I agree with the idea that you could ramp up the population of the planet without making it a powerhouse: too a high population is a liability under some circustance, since they must be fed and also the task of managing such a big infrastructure would be very challenging.

Also, 2 bilions people would require a lot less room than an entire planet: even if I am very rich, I wouldn't need an entire block of skyscrapers just for me, it would be boring! Ultra wealthy people usually live in big estates, but usually the greatest amount of space is occupied by open-air structures, such as pools, sport fields, parks and gardens...

So, the idea is that you need some economic activity that needs a lot of enclosed room, but very little manpower. A planet completely designated to that activity would be covered by a lot of such facilities (both for the finished produt and its supply chain), while requiring a "modest" population.
For instance, they could build warp engines: These engines are huge and require some thousand square meters-sized clean room in order to build them (and also their components require a lot of space), while, thanks to the automatized manufacturing, only a handful of people are needed to manage the factories.
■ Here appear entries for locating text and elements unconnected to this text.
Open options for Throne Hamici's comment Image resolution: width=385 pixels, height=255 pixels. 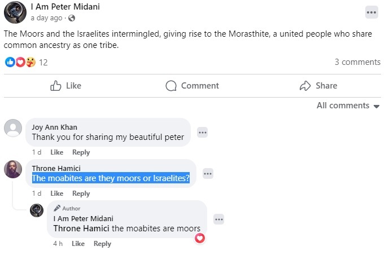point(208,174)
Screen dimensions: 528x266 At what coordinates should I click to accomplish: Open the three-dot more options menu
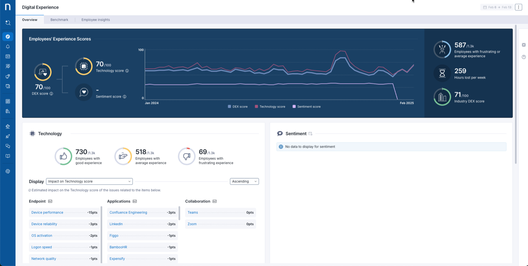click(519, 7)
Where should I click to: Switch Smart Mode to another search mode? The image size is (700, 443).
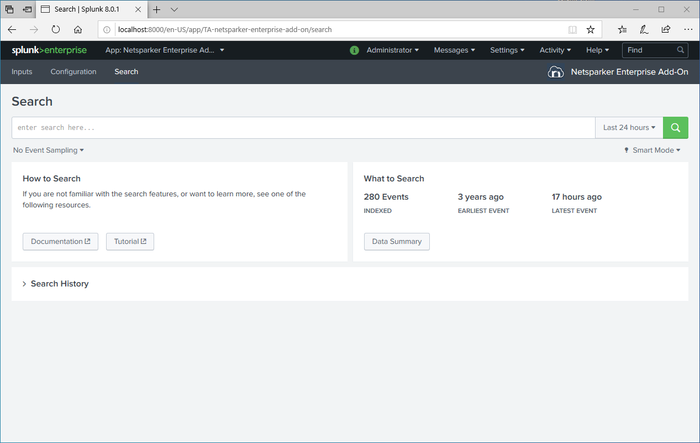(x=655, y=150)
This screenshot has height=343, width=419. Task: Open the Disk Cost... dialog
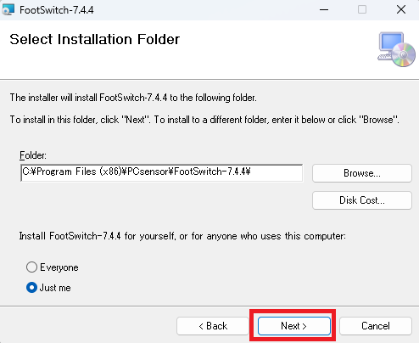(362, 200)
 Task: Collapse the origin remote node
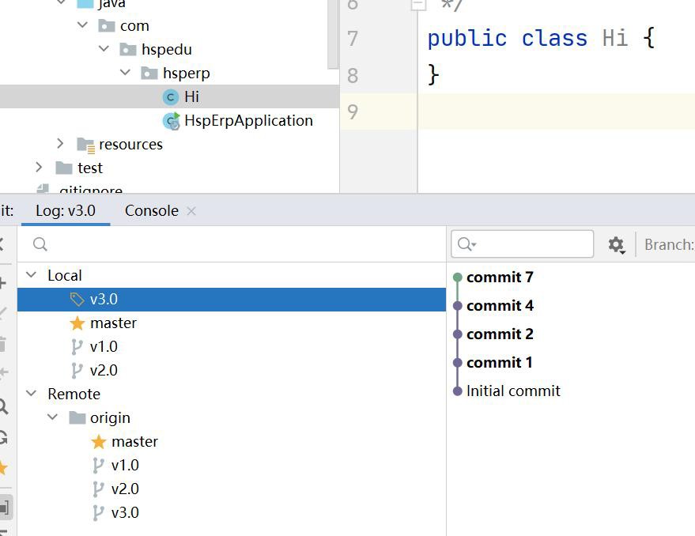pos(53,418)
There are hundreds of thousands of such factories on the planet, because for some reason it is the best place to build the engines (maybe because there is abundance of some unobtanium needed for them), and the demand for warp engines in a galaxy can be huge!
This way the planet is almost completely covered in structures, even if the population is just a pair of bilions people (the people needed to operate the factories, plus all the people who must manage the society): the population can't go beyond some threshold, because there would be just a limited amount of living space on the whole planet, since the factories have the priority.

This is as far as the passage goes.